Carbon capture and storage (CCS) has long been the elusive solution to the climate crisis. Here at Rethink Energy we have been skeptical about how effective it could be at removing carbon from the atmosphere and a recent study from Stanford University has reaffirmed our worries. The research published in the journal Energy Environmental Science has highlighted that the low capture rates of the technology, along with the energy required to power a carbon capture system, mean that both air pollution and social cost are increased versus a plant with no capture (See below).
Rather than going through natural methods of carbon capture like forestation, synthetic direct air carbon capture and storage (SDACCS) encompasses most artificial ways of removing CO2 directly from the air. After a chemical reaction using the carbon capture technology, the CO2 is either sequestered (stored underground or in a usable material) or sold as CO2 for industry.
Historically the industry has assumed that by using a process which only demands 25% more energy in the first place, CCS could remove between 85% and 90% of CO2 from the exhaust fumes of fossil fuel plants.
However, Professor Mark Jacobson from Stanford University highlights that, in testing, as little as 10.5% of the CO2 is removed over a 20-year period with only between 20% and 31% captured over 100 years.
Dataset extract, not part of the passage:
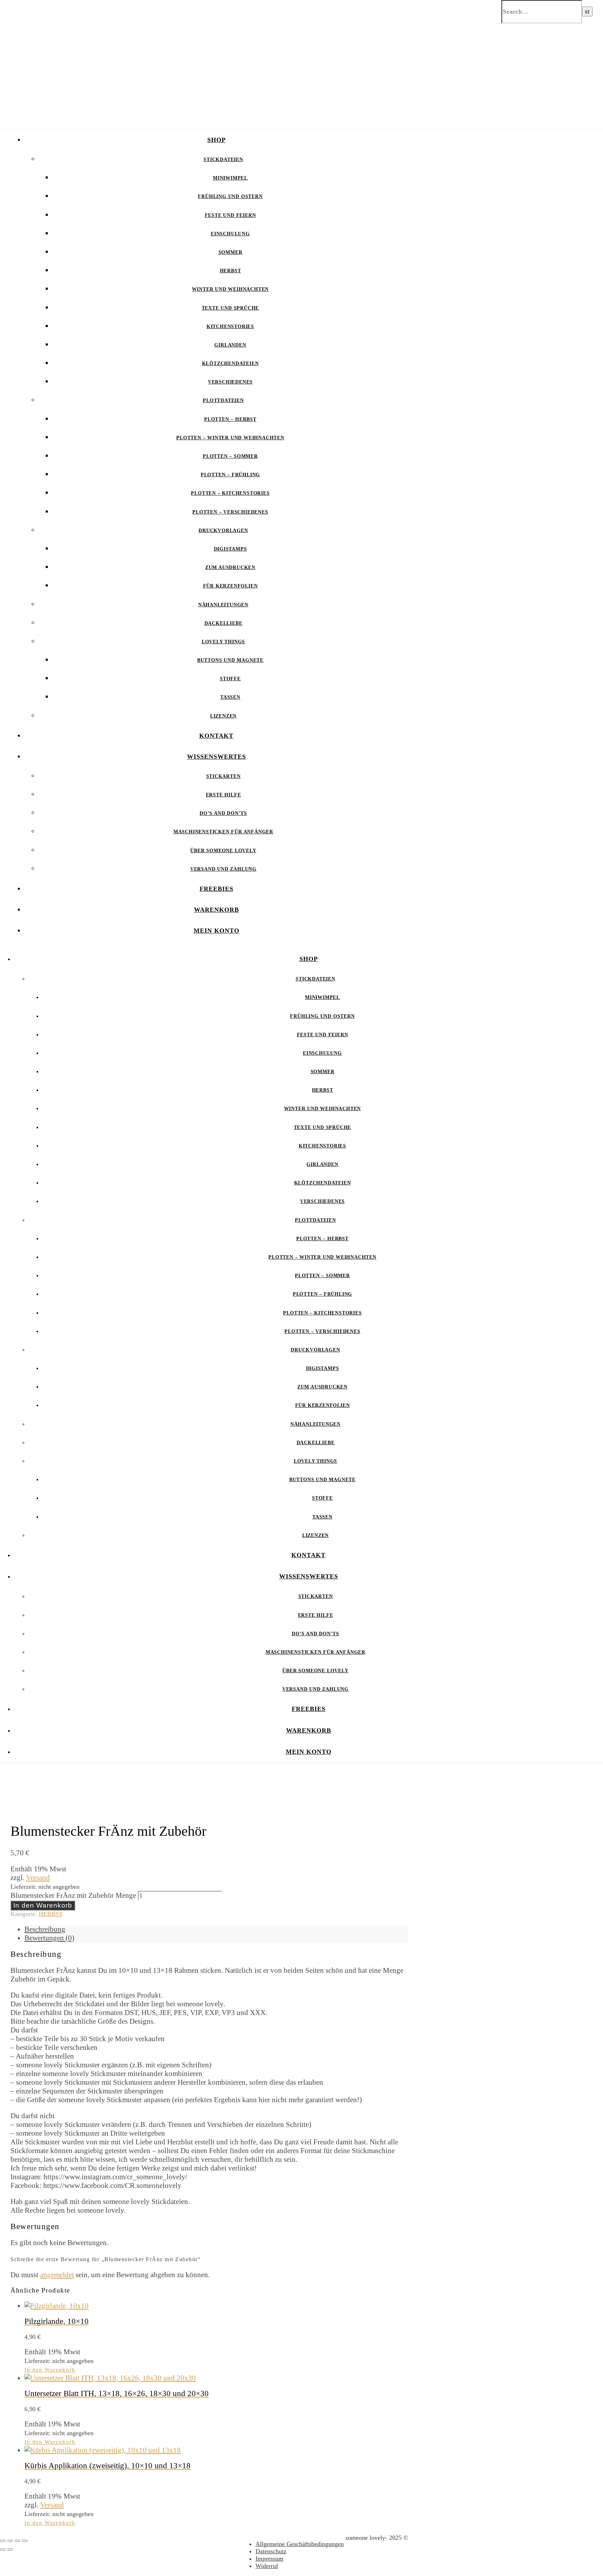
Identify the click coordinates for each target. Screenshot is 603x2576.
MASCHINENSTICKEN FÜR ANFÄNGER (223, 831)
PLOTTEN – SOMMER (230, 456)
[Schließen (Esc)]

In his report, Jacobson summarizes that “spending on capture rather than wind replacing fossil or bioenergy always increases social cost. No improvement in equipment can change this conclusion while fossil emissions exist. Once fossil emissions end, carbon capture’s social costs must be evaluated against those of reforestation and reducing nonenergy halogen, nitrous oxide, methane, and biomass burning emissions.”
With this being the case, there really is no excuse for selecting carbon capture technologies, except in lobbying fossil-fuels in resistance against the transition to renewables.
Last week we wrote about Drax, and the company’s persistence in burning stuff to make money, using false promises of carbon capture in its route to be ‘carbon negative by 2030’. Drax is an absolute case in point that the technology has yet to show any signs of proving its worth, seeing plume emissions reduced by as little as 10% at its UK-based facility.
However, the problem is far more widespread. The ability of companies like Drax to pursue carbon capture is a result of continued support from leading organizations, which claim to be on the right side on the fight against climate change.
The IPCC, the guiding voice on limiting climate change, has stated that CCS can help reduce 75–90% of global CO2 emissions, with all but one of its pathways to net-zero emissions detailing a largescale buildout of carbon capture technology.
Regardless of the lack of technical success, support has persevered. Despite being a world leading organization, the IEA has become renowned for underestimating renewable technology – in light of market growth it has had to more than triple its expectations for the solar market up to 2040 between its 2014 and 2019 forecasts. With the same situation for wind power, you’d expect the same again for carbon capture, if it truly is a part of a decarbonized future.
You’d be wrong. In the IEA’s first roadmap for CCS in 2009 it predicted that the technology would be used in 22 GW worth of projects by 2020 – and as of yet we’ve not even reached half a GW.
It’s now clearer than ever that investing in carbon capture is a vain attempt to flog a dead fossil-fuel industry, when greater returns are certain from renewables. Carbon capture will not be part of a decarbonized energy mix – and pumping money in from any angle can only be considered as ‘greenwashing’ which will leave the fossil fuel sector with a plethora of stranded assets and economic losses in years to come.